Excerpt →
=-=-=

Diabetes has been known to be a risk factor of heart disease. So when one is diagnosed with diabetes, he or she will naturally be put on medication so that the blood sugar could be brought down to the normal level. However, this might actually increase his or her risk of death from heart disease, according to the finding of a study by the American Diabetes Association in February 2008 on more than 10,000 middle-aged and older people with Type-2 diabetes.

The study showed that an intensive program to lower blood sugar actually increased risk of death. Methods used in the study, known as Accord (for Action to Control Cardiovascular Risk in Diabetes), were very different from the techniques employed by most doctors and patients to manage blood sugar levels. Moreover, the patients in the study were typically far sicker than many people living with diabetes today.

Researchers admitted that the intensity of the program used in the study was far beyond what is commonly used in clinical practice. Yet, they still maintained that doctors should reconsider their emphasis on lowering blood sugar at all costs. This is because there are also other factors influencing the overall health of patients with diabetes.

=-=-=

Data section →

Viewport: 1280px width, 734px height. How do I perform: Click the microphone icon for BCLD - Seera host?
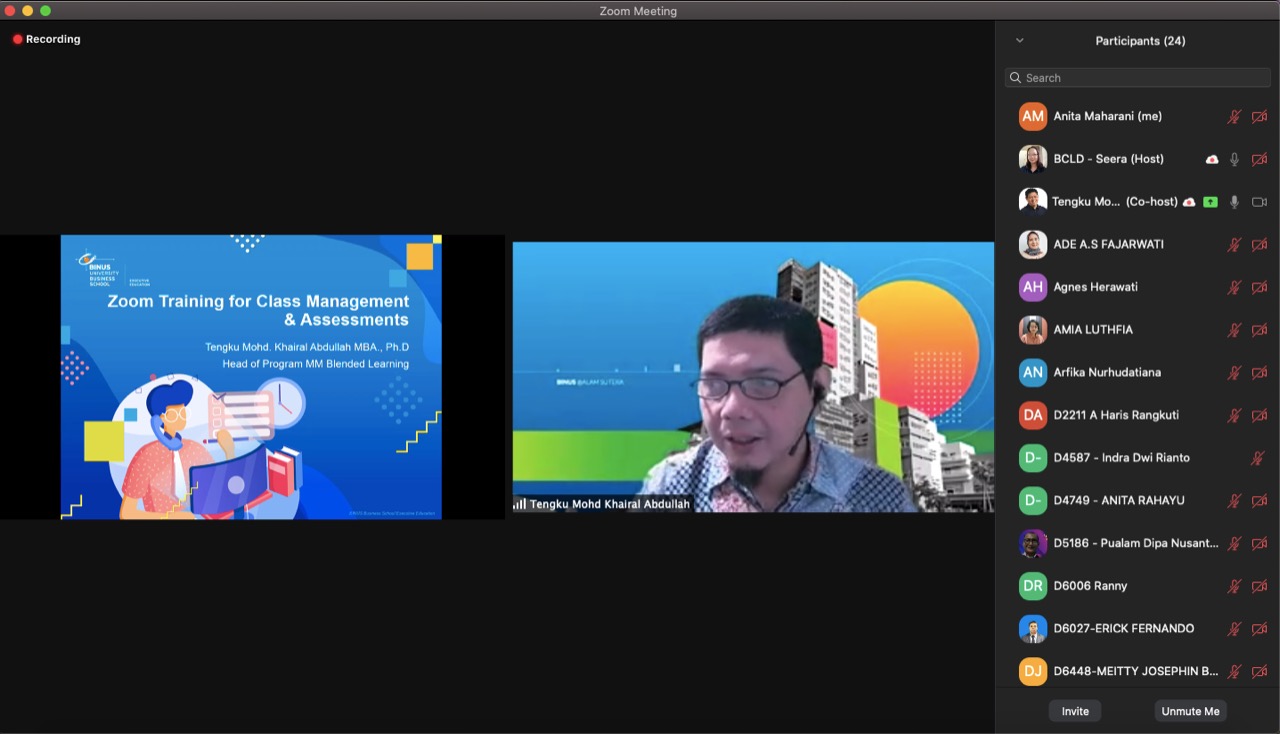tap(1235, 159)
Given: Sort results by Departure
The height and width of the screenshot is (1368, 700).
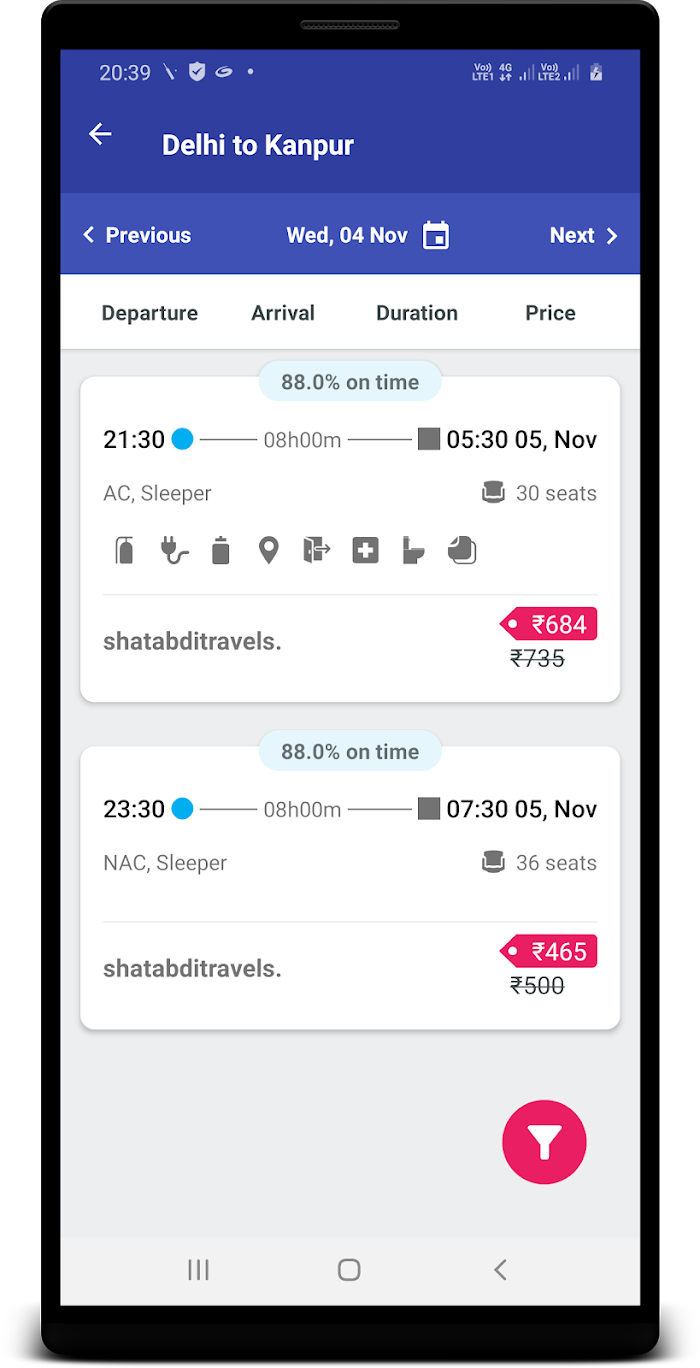Looking at the screenshot, I should point(150,313).
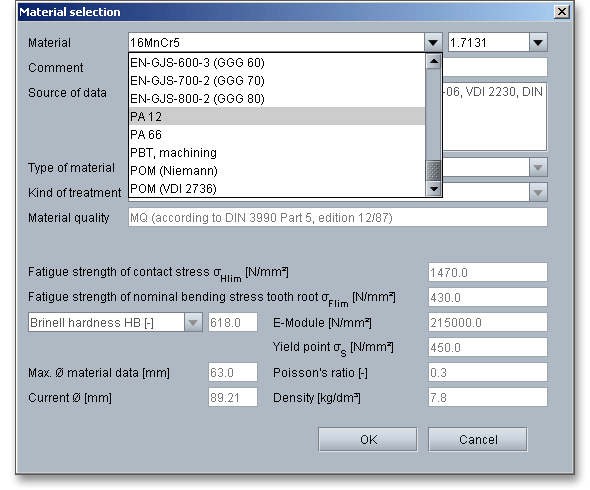Click the Comment input field

click(x=495, y=67)
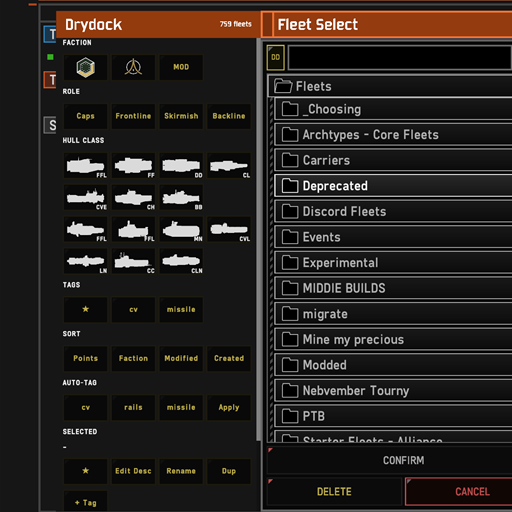Select the hexagon faction emblem filter
The width and height of the screenshot is (512, 512).
pos(85,67)
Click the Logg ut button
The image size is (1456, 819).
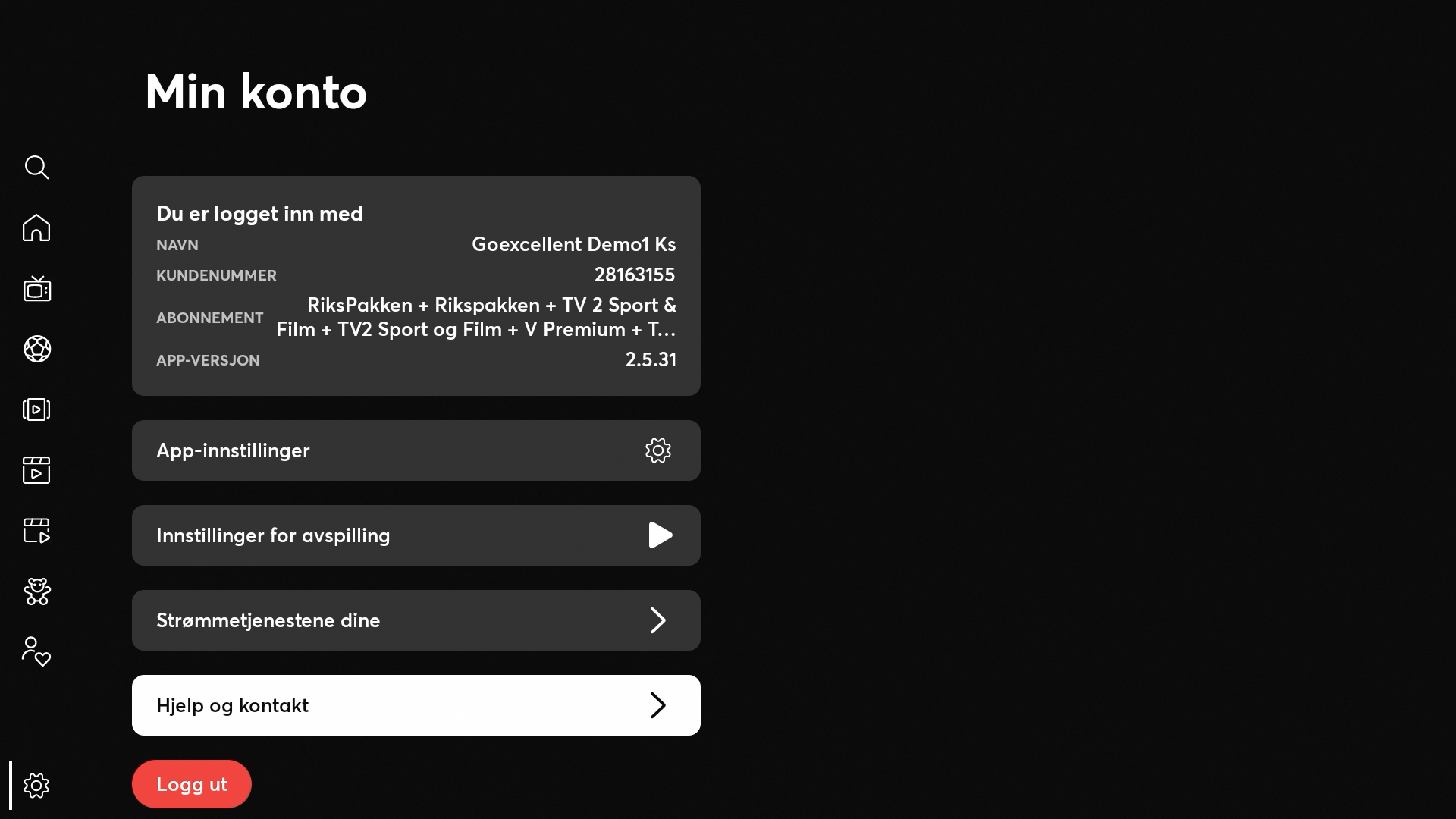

=-=-=

What to work on →
[1] In the diabetes excerpt, repeat the part from "Diabetes has been" up to and including "with Type-2 diabetes.", switching "medication" to "treatment".
[2] According to the diabetes excerpt, what does the study name Accord stand for?

Answers below →
[1]
Diabetes has been known to be a risk factor of heart disease. So when one is diagnosed with diabetes, he or she will naturally be put on treatment so that the blood sugar could be brought down to the normal level. However, this might actually increase his or her risk of death from heart disease, according to the finding of a study by the American Diabetes Association in February 2008 on more than 10,000 middle-aged and older people with Type-2 diabetes.

[2] Action to Control Cardiovascular Risk in Diabetes